The answer is simple.  These videos deal with number sense, which as Christina says many times is "not taught, but caught", and which seems to have been not caught by a great many students that I see coming through into Y5 and Y6.  You know the ones.

  • They may be able to solve an algorithm, but not if the number is bigger than 100.  
  • They may be able to recite a times table, but have no idea how to use that information in their work. 
  • They are the ones who hate maths, who may act out during a lesson to get out of doing any work, and whose first and last strategy is to count on their fingers - even when they're subtracting 52 from 76.
  • They may have been through intervention programmes such as ALiM on more than one occasion.

At least one of these students has featured in every single class I've ever taught, and I'm sure it's no different for you.  And I'm not early years trained, so my initial training as a teacher of mathematics was aimed at 7 - 12 year olds and was based on the assumption that they would already have this slightly elusive thing known as number sense.
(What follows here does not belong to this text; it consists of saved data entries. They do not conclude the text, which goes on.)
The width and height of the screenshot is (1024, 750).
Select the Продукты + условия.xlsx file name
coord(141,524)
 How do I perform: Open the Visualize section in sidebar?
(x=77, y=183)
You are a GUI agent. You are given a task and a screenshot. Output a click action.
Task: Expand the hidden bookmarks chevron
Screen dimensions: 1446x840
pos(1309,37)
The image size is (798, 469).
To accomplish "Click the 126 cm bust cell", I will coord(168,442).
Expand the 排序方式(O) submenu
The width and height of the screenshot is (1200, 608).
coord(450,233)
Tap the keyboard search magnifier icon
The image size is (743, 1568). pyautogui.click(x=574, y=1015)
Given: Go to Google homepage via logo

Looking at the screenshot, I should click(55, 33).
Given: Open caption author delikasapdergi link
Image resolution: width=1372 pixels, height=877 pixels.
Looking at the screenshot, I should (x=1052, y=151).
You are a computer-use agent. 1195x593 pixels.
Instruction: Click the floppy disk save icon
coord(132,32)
So I watched these videos and mind-mapped the things that I felt I might need reminding of during this term.
Early number concepts

Basic number relationships

Implementation tips

  And there are three big things I must remember when I step back into the classroom next week:

  1. Number sense is built through experiences, caught not taught - so giving plenty of experiences to those students who need to build their number sense is more important at the beginning than lots of teacher workshops.
  2. Go slowly at first in order to go quickly later - take the necessary time for the students to have their lightbulb moment.  If you rush through those experiences at the beginning, then you still will have achieved nothing because everybody develops number sense at their own pace as they process their own experiences.  If you enforce your pace, then your students still may not have developed their number sense.  Remember you teach students not a curriculum.
  3. You can guide students' experiences to lead them towards the understandings that you want them to have, but you cannot force those understandings upon them.


There are lots of tips, activities and helpful hints in these videos. I hope you can find time to enjoy them before they are taken down next week - they're well worth the investment of your time.

And I think I may be changing my laptop screensaver to a bold, vivid reminder:
GO SLOW NOW SO YOU CAN GO QUICKLY LATER.

Here's the link to the videos:
https://mathematicallyminded.leadpages.co/ns-free-video2-sp17-with-download/
Enjoy!

Wednesday, January 18, 2017

1 step forward, 2 steps back...

This is not nearly as negative as it sounds!  Really it's more of a reminder to me as the start of the school year looms.  I have to remember that my class this year will not be in the same headspace as the class that I just farewelled a scant 4 weeks ago.

I know that sounds like stating the obvious, but having spent some time in a school with a mixed age class that spanned 4 year groups it had become normal for me to pick up largely where I left off every January.  Changing jobs last year was different, because the whole situation was new to me, but this year I must keep reminding myself that these new children in my class are not only new to me, but new to the whole idea of self-direction.

I have kept a small number from last year and hope that they'll be the role models and leaders that the other need to have in front of them, but realistically I'm starting back at the beginning of the Maths Cafe journey once again.  And I have to keep that at the forefront of my awareness so that I don't get frustrated when self-management skills are not what I was used to at the end of last year, or some such hiccup in the smooth running of the Cafe.

This is not a criticism of the children, but just an awareness that it is all too easy for me to slip into habitual ways of thinking or behaving in class and I have to take time to build those foundations again in order to make progress through the year.

Maths Cafe will need modelling to them, slowly, clearly, methodically.  I will need to take some time to teach them the appetisers we use, to create some common understandings, games and activities that will carry us all through the year.  And I will need to remind the "old hands" that they too will need to exercise some patience as their new classmates build routines and confidence - just as they themselves did in February and March 2016.

I'm sure we'll be fine.  I'll let you know!